戦争国づくりを推進する者(利益を得る者)は、核戦力を背景に世界戦略を推進する米政権・軍部、米日の軍需産業(軍産複合体)、そして安倍政権中枢の軍事大国をめざす勢力である。自衛隊員は、一部高級幹部を除き、外交・軍事政策の「道具」として、戦場に派遣され、被害者となる立場にもおかれている。戦争国家で利益を得る者は一握りに過ぎない。圧倒的多数の人々は、戦争する国づくりなどに反対で一致できる立場にある。

 

二 平和安全法制(戦争法)の仕掛け

 

戦争国家の法的基盤は、平和安全法制(以下「戦争法」という)である。戦争法に仕込まれた、戦争への仕掛けは、どのようになっているか。

(1)まず、とにかく、部隊を海外に出してしまう。「米軍後方支援」、「重要影響事態」、「国際平和共同対処事態」、「PKO活動」、「米軍の武器(とくに米艦隊)防護」等の戦争法で創設された名目で海外に出す。それからあとは、①自衛隊の海外活動→②武器使用、その拡大→③相手も武器使用、彼我交戦状態の発生→④交戦の拡大、という順序を経て、エスカレートする。

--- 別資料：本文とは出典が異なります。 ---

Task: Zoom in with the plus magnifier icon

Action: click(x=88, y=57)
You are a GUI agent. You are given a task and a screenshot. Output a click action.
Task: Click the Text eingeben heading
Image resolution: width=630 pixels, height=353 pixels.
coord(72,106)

(2)そして政府(国家安全保障会議)が、「日本と密接な関係にある他国」の事態を目して、それも、日本にとっての「存立危機事態」(集団的自衛権を行使する事態)なのだと、判断すれば、内閣総理大臣が自衛隊に「防衛出動命令」を下令する。

以後、①自衛隊は「武力行使」(普通の国の軍隊並みの自由、柔軟な軍事力行使)が可能となる。②「国民の人的・物的動員」 防衛大臣または知事の令書により、医療・運輸・建築の従事者に従事命令、土地・施設・物資の所有者に強制使用(収用)命令が発せられる。自衛隊の行動を規制する道路法、河川法等々の法令の制限が排除される。国内での人的物的動員がなされる。このような法制は「戦争法」という以外に呼びようがない。